Allen's familiarity with Kiffin's defense has been the main storyline behind his arrival since he signed a free agent contract in March. Though Kiffin said himself Wednesday that familiarity isn't what brought the veteran to Texas.
"He's a veteran guy. He's been around. He knows this system. But he's not here because he knows this system," Kiffin said. "You don't bring in a guy because he played the system. Can he still play here? We feel like he'll be a good addition."
The relative youth of the Cowboys' safeties isn't lost on Allen, who spent three years backing up high-level starters Troy Polamalu and Ryan Clark in Pitssburgh. He said the nuances of preparation are something that escaped him as a younger player, which he hopes to share with those around him in his new locker room.

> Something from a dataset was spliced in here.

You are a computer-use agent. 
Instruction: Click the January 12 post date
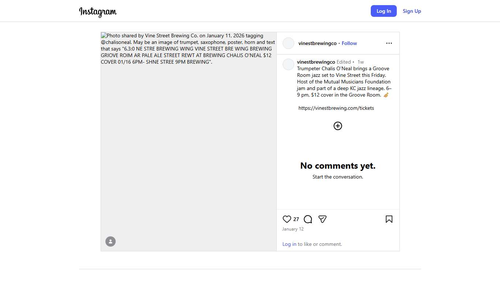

"It's hard when you're young, because you really don't get it – you do what you're told and try to let your athletic ability take over. But then once you start seeing the big picture -- start seeing how offenses try to attack you, start studying more film, understanding routes and concepts and how certain wide receivers respond to routes – the game gets really, really easy," he said. "But you've got to be a student and want to understand that part of the game. That's been one of the attributes that's helped me, and hopefully I can help some teammates with that kind of knowledge and wisdom." [embedded_ad]
In the meantime, Allen still has to prove himself as the man for the job over the likes of Matt Johnson, Danny McCray or even rookie J.J. Wilcox. Despite missing several practices during OTAs, he said his experience has helped him ease right back into the action just in time for training camp.
"I don't feel like it's a drop off, I just haven't seen a lot as far as experience with this offense," Allen said. "But now, day two of minicamp, I'm moving faster, seeing it quicker. So I feel great, I feel fine."